Malos tiempos para la lírica
Por Mario Agiriano.
Invocan los expertos las virtudes neurológicas -estimular la actividad cerebral, activar las zonas del habla y la imaginación-, invocan los poetas las bondades de la fantasía, y los profesores sermonean con sus virtudes educativas -¡Manolito no comete faltas de ortografía porque lee!- y sin embargo comprobamos que cada vez se lee menos. Es un hecho triste e inapelable. Basta con echar una ojeada al vagón del metro -en esos días en que clamas contra la omnipresencia de los teléfonos móviles y pintas un cuadro amargo sobre esa humanidad que ya no se mira a los ojos; días que suelen coincidir con aquellos en los que te has quedado sin batería- o a los nuevos comercios que florecen allí donde antes había una librería de renombre -Ojanguren, en Oviedo, acaba de cerrar sus puertas.

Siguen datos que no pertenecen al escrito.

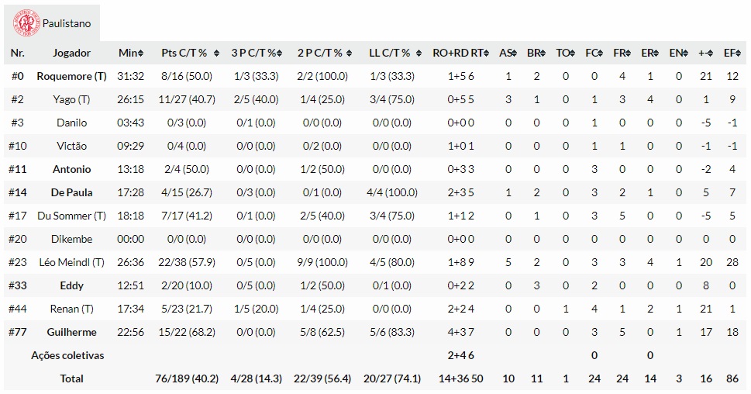Click the Nr. column header
Image resolution: width=751 pixels, height=394 pixels.
(18, 53)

El problema de las academias es que es difícil conseguir que la gente se fascine por algo. No recuerdo quién dijo esto, pero anduvo acertado aquel día. La pasión por la literatura es un dulce virus que ha de incubarse de forma íntima y pausada, con laboriosidad y entrega. El Ipad, la Playstation, las redes sociales o la televisión poseen el atractivo de lo efímero, de lo intrascendente: la lectura posee la belleza compleja de esos elementos insólitos que son los libros -una extensión de la imaginación y la memoria, dijo Borges. Y parafraseando a Rajoy, lo complejo de lo complejo es que es complejo. La dificultad de crear nuevos lectores radica en el rápido destierro del ocio clásico y la pausa en mundo anegado de estímulos y lucecitas. Vivimos tiempos de frívolas perspectivas, de fútiles distracciones. Malos tiempos, en fin, malos tiempos para la lírica.
Pero nosotros seguimos. «No hay que hacerse gringo para dejar de ser apache».